[Pixel coordinate grounding data]
-- Opening Marker --
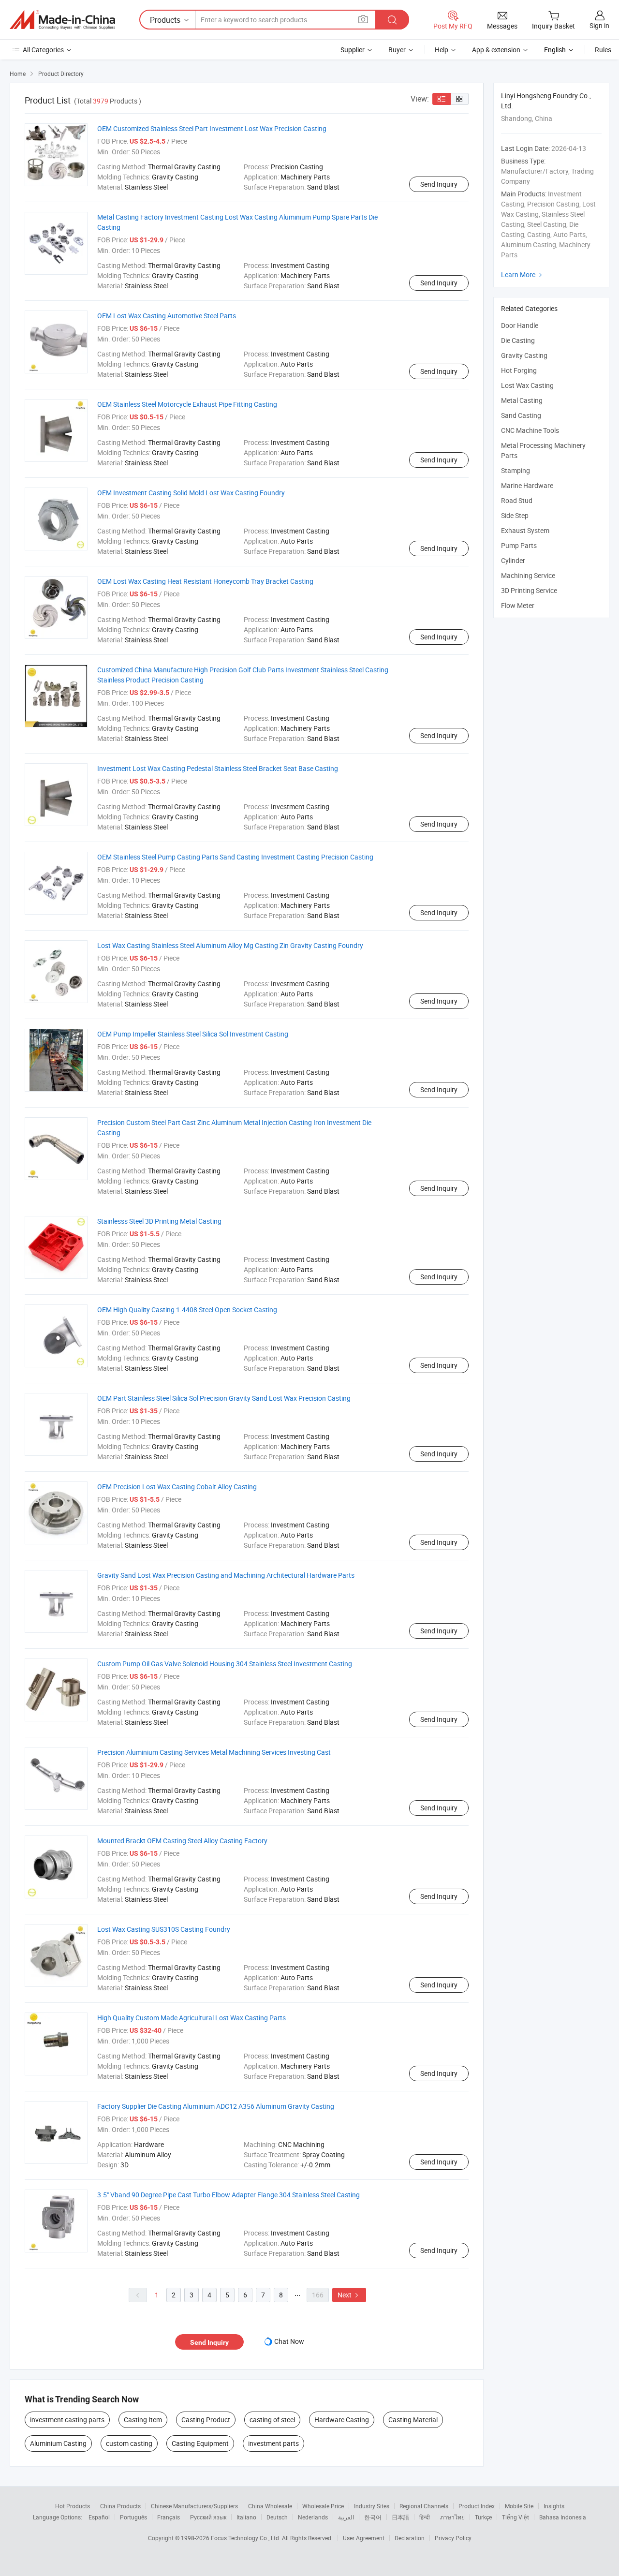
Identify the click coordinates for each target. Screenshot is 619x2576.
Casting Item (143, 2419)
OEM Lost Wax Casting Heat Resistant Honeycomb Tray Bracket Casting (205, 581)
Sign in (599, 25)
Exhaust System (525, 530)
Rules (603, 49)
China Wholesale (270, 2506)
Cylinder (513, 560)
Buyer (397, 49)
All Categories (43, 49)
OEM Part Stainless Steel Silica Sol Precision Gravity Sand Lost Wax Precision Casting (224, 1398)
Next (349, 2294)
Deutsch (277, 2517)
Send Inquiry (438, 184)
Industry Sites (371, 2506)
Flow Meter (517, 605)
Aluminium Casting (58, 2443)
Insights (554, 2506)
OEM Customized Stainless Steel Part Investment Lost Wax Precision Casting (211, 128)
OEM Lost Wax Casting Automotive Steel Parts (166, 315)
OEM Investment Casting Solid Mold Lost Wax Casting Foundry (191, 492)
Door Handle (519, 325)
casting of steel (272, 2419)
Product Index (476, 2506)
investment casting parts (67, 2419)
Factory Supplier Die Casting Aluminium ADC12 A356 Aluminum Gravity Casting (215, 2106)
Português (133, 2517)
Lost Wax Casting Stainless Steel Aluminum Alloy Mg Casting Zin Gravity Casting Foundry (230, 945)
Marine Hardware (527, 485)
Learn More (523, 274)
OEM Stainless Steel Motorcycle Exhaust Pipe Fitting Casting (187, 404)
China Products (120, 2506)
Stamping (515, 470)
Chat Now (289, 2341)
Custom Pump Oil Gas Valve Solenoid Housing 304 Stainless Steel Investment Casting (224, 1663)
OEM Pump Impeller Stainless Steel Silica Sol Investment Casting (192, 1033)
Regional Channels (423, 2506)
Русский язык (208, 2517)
-- Closing Marker --
__Problem to solve__. Once the pictures are set aside, repeat the data above exactly as written.

__Completed task__.
Identify the click coordinates for each target. Screenshot is 619x2576.
Casting Item (143, 2419)
OEM Lost Wax Casting Heat Resistant Honeycomb Tray Bracket Casting (205, 581)
Sign in (599, 25)
Exhaust System (525, 530)
Rules (603, 49)
China Wholesale (270, 2506)
Cylinder (513, 560)
Buyer (397, 49)
All Categories (43, 49)
OEM Part Stainless Steel Silica Sol Precision Gravity Sand Lost Wax Precision Casting (224, 1398)
Next (349, 2294)
Deutsch (277, 2517)
Send Inquiry (438, 184)
Industry Sites (371, 2506)
Flow Meter (517, 605)
Aluminium Casting (58, 2443)
Insights (554, 2506)
OEM Customized Stainless Steel Part Investment Lost Wax Precision Casting (211, 128)
OEM Lost Wax Casting Automotive Steel Parts (166, 315)
OEM Investment Casting Solid Mold Lost Wax Casting Foundry (191, 492)
Door Handle (519, 325)
casting of steel (272, 2419)
Product Index (476, 2506)
investment casting parts (67, 2419)
Factory Supplier Die Casting Aluminium ADC12 A356 Aluminum Gravity Casting (215, 2106)
Português (133, 2517)
Lost Wax Casting Stainless Steel Aluminum Alloy Mg Casting Zin Gravity Casting Foundry (230, 945)
Marine Hardware (527, 485)
Learn More (523, 274)
OEM Stainless Steel Motorcycle Exhaust Pipe Fitting Casting (187, 404)
China Products (120, 2506)
Stamping (515, 470)
Chat Now (289, 2341)
Custom Pump Oil Gas Valve Solenoid Housing 304 Stainless Steel Investment Casting (224, 1663)
OEM Pump Impeller Stainless Steel Silica Sol Investment Casting (192, 1033)
Regional Channels (423, 2506)
Русский язык (208, 2517)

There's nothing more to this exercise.